Paint Your Art Out and other versions are springing up around the metro, but I'm impressed with owners Ben and Renee Deakle who were the first to do it here, starting in 2009. They gracious hosts and  offer classes and other activities, so click on  their website above. 
I think this shows a real hunger for people in this modern, fast paced, too serious and sad world to come together, have fun, and be creative. 

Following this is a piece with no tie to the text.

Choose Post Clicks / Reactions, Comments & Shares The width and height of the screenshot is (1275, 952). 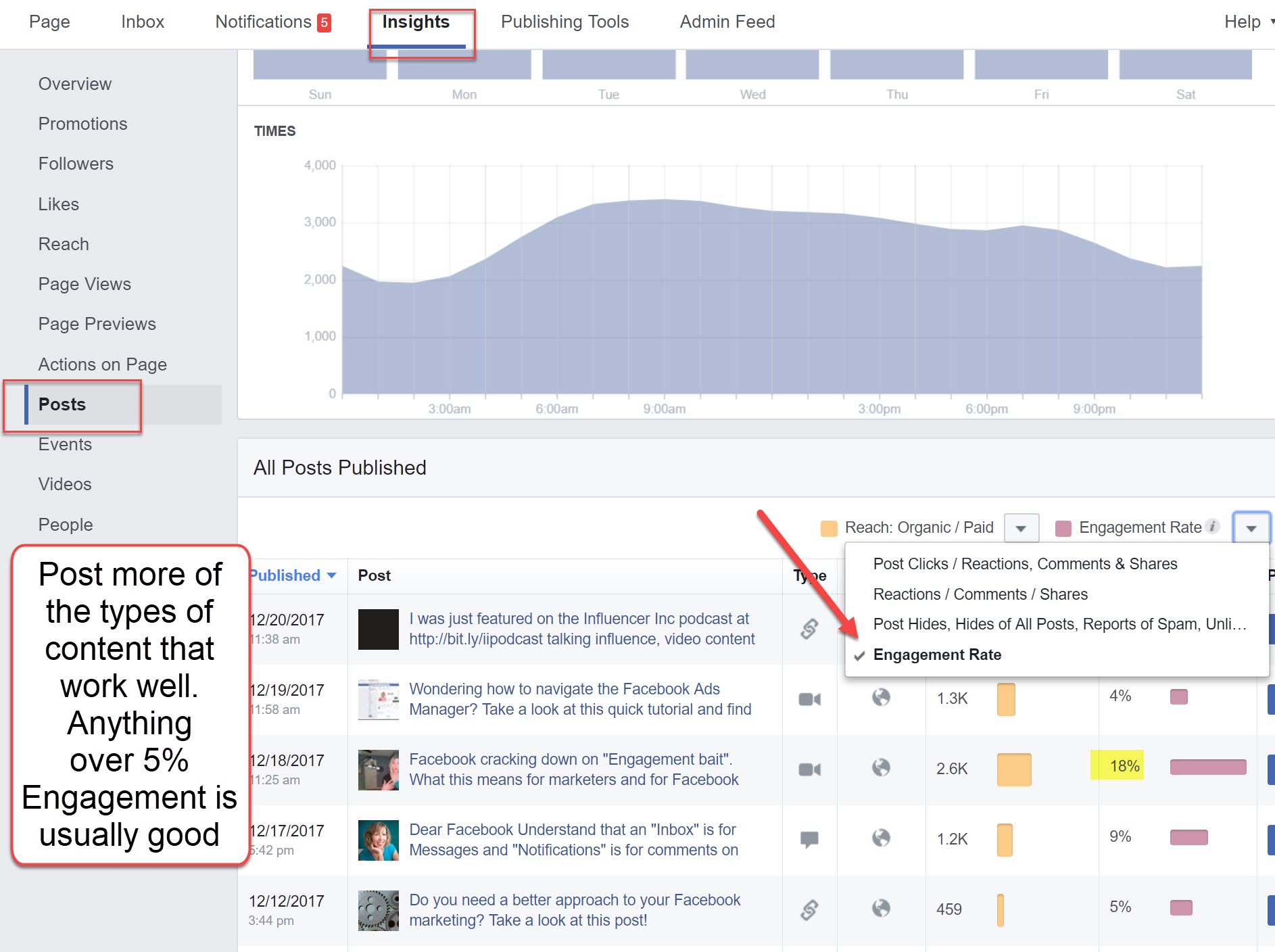click(x=1025, y=564)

Thursday, November 5, 2015

Magic in the pages of October

I found magic in the pages of October, ideas affecting my life and art...another reading spurt, completing four books in four genres--poetry, fiction, self help and spirituality--though the last two could be combined.
Biggest find and pleasure was "Big Magic," by Elizabeth Gilbert. Gilbert gained fame for the chick book, "Eat, Pray, Love, "which I haven't read. But the sub title on this new one grabbed me, "Creative Living Beyond Fear."
The book is full of personal anecdotes, and stories about people overcoming and being creative. I bought my copy from Best of Books in Edmond.
For me, the first part of the book and the closing pages are the most powerful. In between there are gems, but it's padded a little with too many stories perhaps, some needless repetition, and some borderline preaching, rather than just advice and truths.
But some of those truths, overcoming fear that defeats creativity:
  • "...I believe we are all walking repositories of buried treasure
  • "We all know fear is a desolate boneyard where our dreams go to desiccate in the hot sun."  
  • "...if you can't learn to travel comfortably alongside your fear, then you'll never be able to go anywhere interesting or do anything interesting."
The chapter on "Permission" is one of the strongest, and I have more marks here than anyplace else--especially when writing about education  There is poetry here when she writes about her mother (pages 84-85).
Excerpts from near the end:
  • "Creativity wants to flip the mundane world upside down."
  • "We toil alone, and we are accompanied by spirits"
  • "Only when we are at our most playful can divinity finally get serious with us."
The other October books that awakened emotions and ideas, for future posts:
  • Friend, poet and force  in a fedora, Dorothy Alexander's  "The Art of Digression, A fragmented Memoir";  
  • Buddhist monk Thich Nhat Hanh's , "Peace is Every Step, the path of Mindfulness in Everyday Life"
  •  English journalist Paula Hawkins' "The Girl on the Train," a psychological thriller, listened to part of it driving across the wide opens during fall break, and finished at home in print.